Male, DNA damage, Carcinogenicity Tests, Health, Toxicology and Mutagenesis, Pharmacology, Biology, Toxicology, Toxicogenetics, Rats, Sprague-Dawley, Liver Neoplasms, Experimental, Non-genotoxic carcinogens, In vivo, non-gentoxic carcinogens, Animals, RNA, Messenger, Rats, Wistar, Carcinogen, Cells, Cultured, Oligonucleotide Array Sequence Analysis, Regulation of gene expression, genotoxic carcinogens, In vitro/in vivo relevance, Gene Expression Profiling, Cell Cycle, In vitro toxicology, General Medicine, In vitro, Neoplasm Proteins, Rats, Gene expression profiling, Gene Expression Regulation, Neoplastic, Liver, Carcinogens, Hepatocytes, Global gene expression profiling, global gene-expression profiling, Toxicogenomics, DNA Damage, Mutagens

Abstract

At present, substantial efforts are focused on the development of in vitro assays coupled with “omics” technologies for the identification of carcinogenic substances as an alternative to the classical 2-year rodent carcinogenicity bioassay.
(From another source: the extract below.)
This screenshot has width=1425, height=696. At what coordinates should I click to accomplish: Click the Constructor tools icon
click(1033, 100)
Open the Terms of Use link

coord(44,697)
A prerequisite for the eventual regulatory acceptance of such assays, however, is the in vivo relevance of the observed in vitro findings. In the current study, hepatocarcinogen-induced gene expression profiles generated after the exposure of conventional cultures of primary rat hepatocytes to three non-genotoxic carcinogens (methapyrilene hydrochloride, piperonyl butoxide, and Wy-14643), three genotoxic carcinogens (aflatoxin B1, 4-(methylnitrosamino)-1-(3-pyridyl)-1-butanone, and 2-nitrofluorene), and two non-carcinogens (nifedipine and clonidine) are compared with previously obtained in vivo data after oral administration for up to 14 days of the same hepatocarcinogens to rats. In addition to the comparison of deregulated genes and functions per compound between in vivo and in vitro models, the major discriminating cellular pathways found in vivo in livers of exposed rats were examined for deregulation in vitro. Further, in vivo-derived gene signatures for the identification of genotoxic versus non-genotoxic carcinogens are used to classify in vitro-tested hepatocarcinogens and non-carcinogens. In the primary hepatocyte cultures, two out of the three tested genotoxic carcinogens mimicked the in vivo-relevant DNA damage response and were correctly assessed. Exposure to the non-genotoxic hepatocarcinogens, however, triggered a relatively weak response in the in vitro system, with no clear similarities to in vivo. This study contributes to the further optimization of toxicogenomics predictive tools when applied in in vitro settings.